By Guy N. Smith
1988 Arrow Books
Paperback, 191 pages
I really liked this one. As good
a GNS read as any of the classic nature-runs-amok masterpieces. Completely
different in every way from every other book of his that I have read, but still
pure Guy N. Smith.
The Laird of Ulver is a dick. He
repeatedly assaults his wife to keep her pregnant in hopes of a son to call his
heir. When the fifth birth is yet another daughter, though stillborn, Marie,
the wife, has had enough. Her four daughters and she try to escape but his
lordship instead catches them and abandons them on Ulver Island, along with his
deformed boatman, Zoke.

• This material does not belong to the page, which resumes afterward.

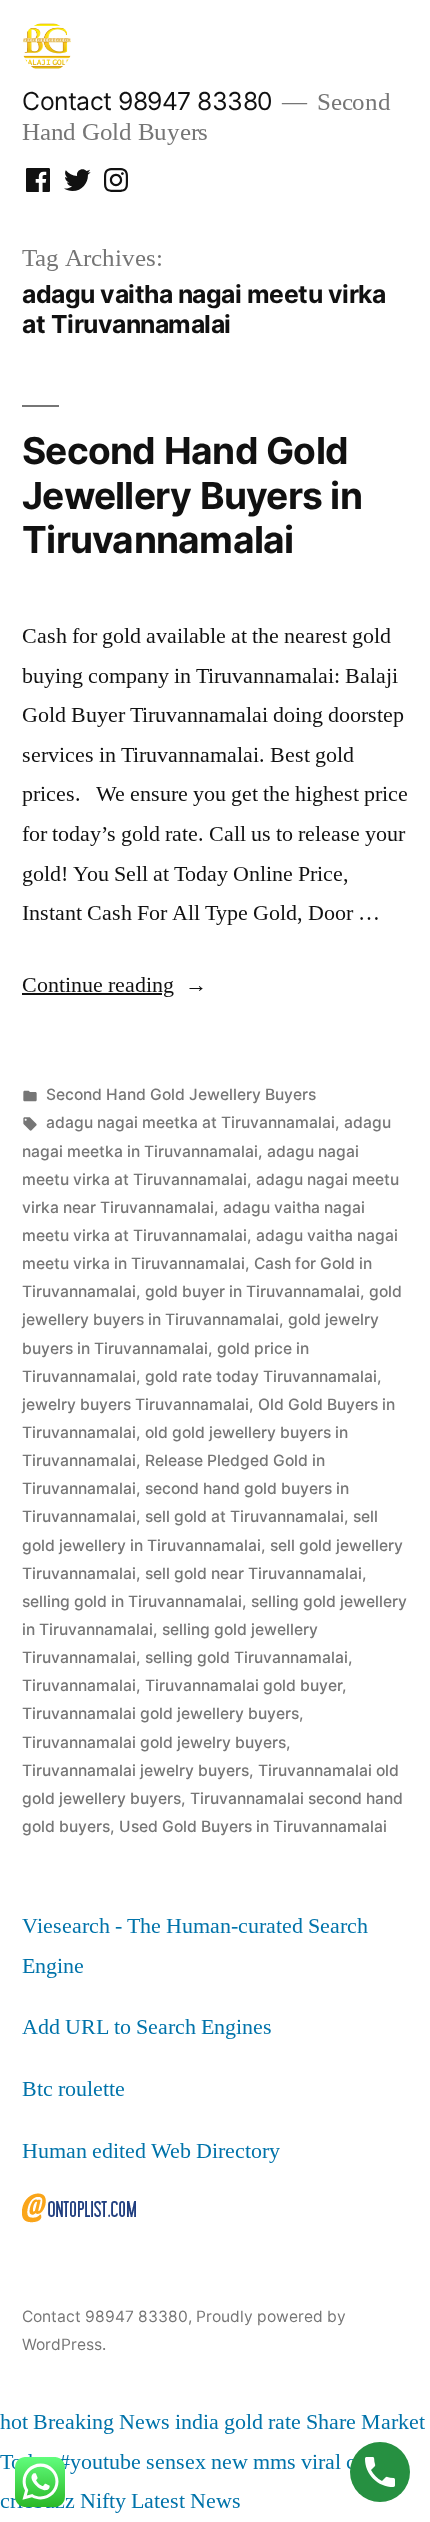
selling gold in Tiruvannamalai (132, 1601)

Nobody on the mainland ever saw them again.
In modern times, widower Frank
Ingram, trying to get over his wife’s tragic death, decides to buy a small
island “for a snip” to get away from it all and do some farming alone and
uninterrupted. It’s a fine plan and it more or less works until one stormy
night when five women show up on his doorstep. Their story isn’t very cohesive,
and Frank finally learns that they are a mother, Samantha, and her four
daughters. We, the readers, have a good idea who they really are.
The story is played out with
Marie and her clan alternating every other chapter with Samantha’s brood and we
follow Frank’s plight as they take over his house, his land and his life. His
frustration becomes our frustration, and Smith ratchets up the tenseness
of the situation (in both eras) brilliantly until we just want it all to end! I
don’t mean that in a bad way. I was just looking for relief for Frank.
The only problem I had with the
book was remembering all of the daughters and mothers’ names while reading.
Somebody on less medication than me would likely have no problem with that but
I got confused a few times about which daughter was acting out during some
moments. But the book is very satisfying, and I plowed through the last 100
pages just hoping to speed things up for poor Frank!
Top shelf GNS right here. And check out that Les Edwards cover!! Wow!